> Source material
[Start of section]

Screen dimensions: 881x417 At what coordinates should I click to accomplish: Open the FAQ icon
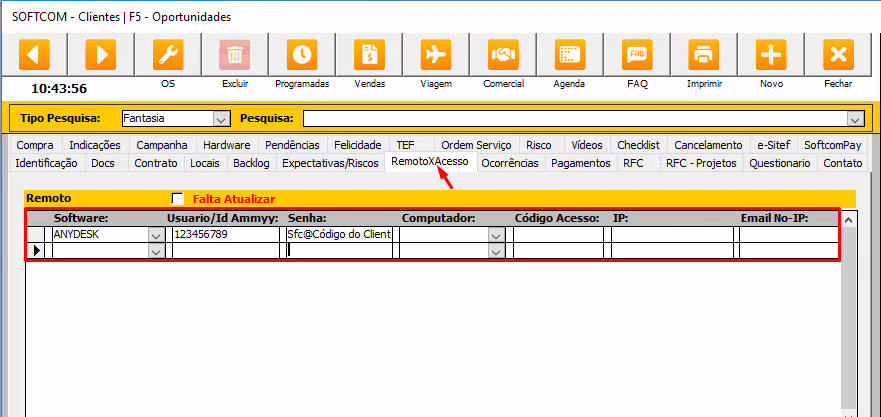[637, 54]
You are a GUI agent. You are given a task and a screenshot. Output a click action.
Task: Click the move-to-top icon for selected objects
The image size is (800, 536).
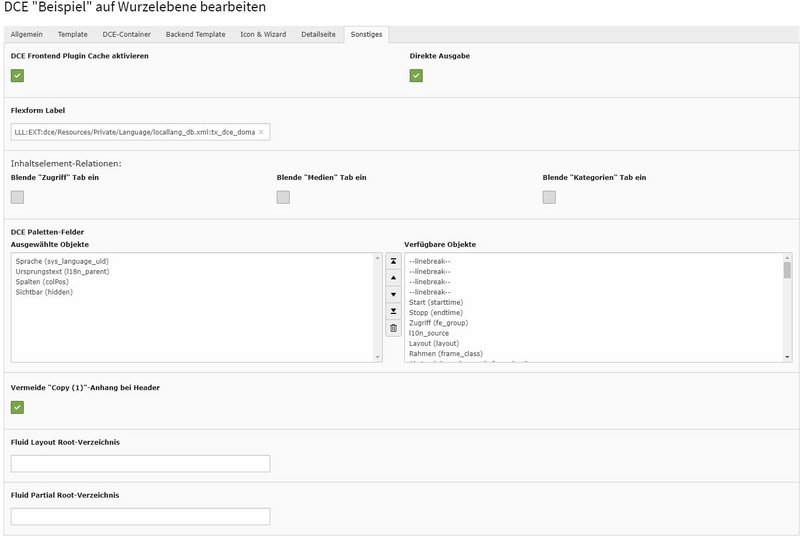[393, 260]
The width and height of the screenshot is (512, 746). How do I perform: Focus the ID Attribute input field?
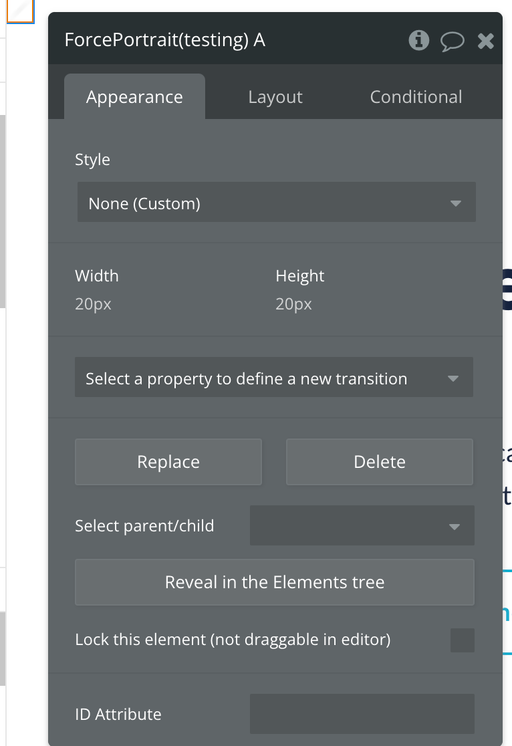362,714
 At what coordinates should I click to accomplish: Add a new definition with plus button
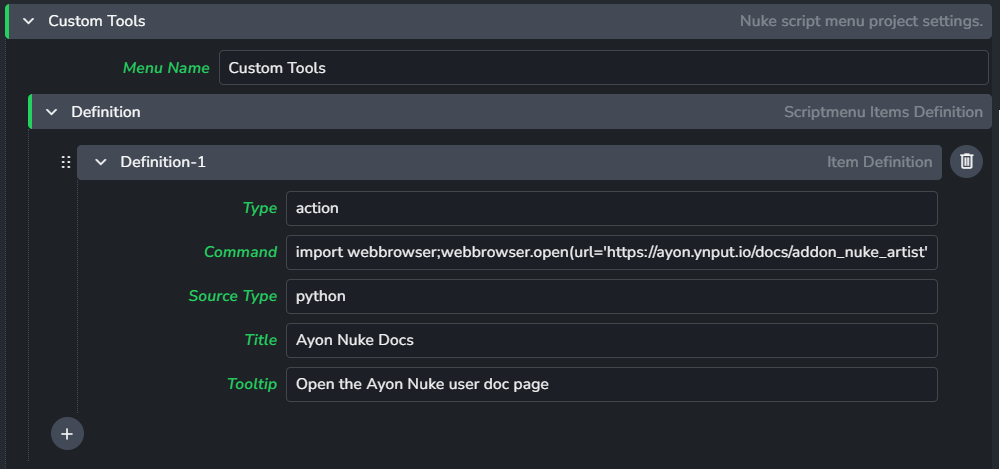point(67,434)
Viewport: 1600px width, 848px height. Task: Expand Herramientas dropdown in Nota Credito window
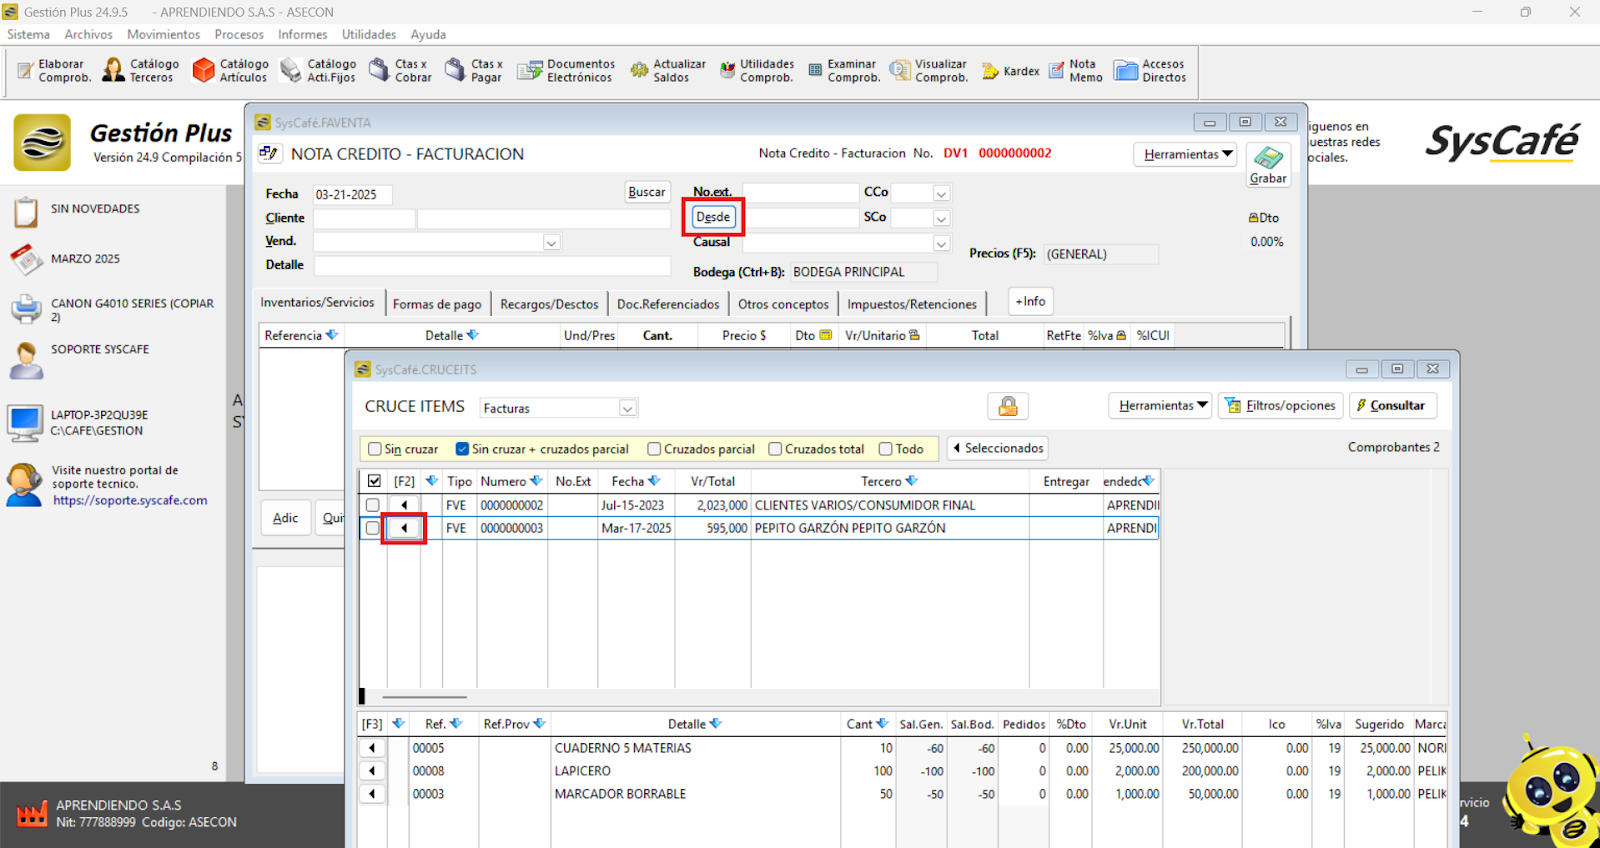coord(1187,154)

[End of section]

> Your task
The data needs to be reproduced exactly, please, apart from its pictures.

> Result of this exercise
Screen dimensions: 881x417 At what coordinates should I click to accomplish: Open the FAQ icon
[637, 54]
You are a GUI agent. You are given a task and a screenshot. Output a click action.
Task: Click the move-to-top icon for selected objects
The image size is (800, 536).
[393, 260]
The width and height of the screenshot is (512, 746). How do I perform: Focus the ID Attribute input field?
362,714
 At what coordinates should I click to accomplish: Add a new definition with plus button
point(67,434)
Viewport: 1600px width, 848px height. Task: Expand Herramientas dropdown in Nota Credito window
coord(1187,154)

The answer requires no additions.